A security incident at Quora potentially compromised the personal information and other details of approximately 100 million users.
On 30 November, the question-and-answer website identified that a third party had gained access to one of its systems and compromised the data of 100 million users. The information potentially exposed by the incident included users' names, email addresses, hashed passwords and data imported from linked networks. The security event might have also revealed users' public and non-public activity including their questions, answer requests, comments and direct messages. After discovering the unauthorized activity, Quora launched an investigation with its own internal security teams, retained a digital forensics firm and notified law enforcement.
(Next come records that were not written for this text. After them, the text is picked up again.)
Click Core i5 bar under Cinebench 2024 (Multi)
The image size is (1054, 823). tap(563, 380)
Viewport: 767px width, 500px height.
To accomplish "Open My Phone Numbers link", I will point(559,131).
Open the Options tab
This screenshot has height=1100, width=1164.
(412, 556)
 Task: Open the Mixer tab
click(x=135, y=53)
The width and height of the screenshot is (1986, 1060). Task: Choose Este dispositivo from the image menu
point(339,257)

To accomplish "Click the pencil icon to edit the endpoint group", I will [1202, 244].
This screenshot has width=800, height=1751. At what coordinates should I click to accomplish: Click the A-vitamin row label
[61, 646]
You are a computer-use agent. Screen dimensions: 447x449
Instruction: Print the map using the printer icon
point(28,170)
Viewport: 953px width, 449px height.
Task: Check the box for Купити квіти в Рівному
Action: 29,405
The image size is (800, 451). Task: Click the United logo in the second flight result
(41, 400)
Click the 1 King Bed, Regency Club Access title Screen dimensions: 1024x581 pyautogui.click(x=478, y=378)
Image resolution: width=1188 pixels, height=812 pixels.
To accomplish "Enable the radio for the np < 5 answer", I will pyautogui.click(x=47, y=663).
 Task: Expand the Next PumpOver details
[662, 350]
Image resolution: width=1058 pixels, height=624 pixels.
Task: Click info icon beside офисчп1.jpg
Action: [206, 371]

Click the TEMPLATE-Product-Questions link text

It also invalidated the passwords of all affected users as it began making security improvements to its systems and notifying users whose data might have been compromised. Adam D'Angelo, chief executive officer at Quora, expressed remorse for the inconvenience caused by the incident. As he wrote in a security update:
It is our responsibility to make sure things like this don’t happen, and we failed to meet that responsibility. We recognize that in order to maintain user trust, we need to work very hard to make sure this does not happen again. There’s little hope of sharing and growing the world’s knowledge if those doing so cannot feel safe and secure, and cannot trust that their information will remain private. We are continuing to work very hard to remedy the situation, and we hope over time to prove that we are worthy of your trust.
Affected users should consider using these experts' tips to protect their accounts with a strong, unique password. If they used their potentially compromised password with any of their other web accounts, they should change those combinations as soon as possible. A password manager can help them remember all of these new combinations.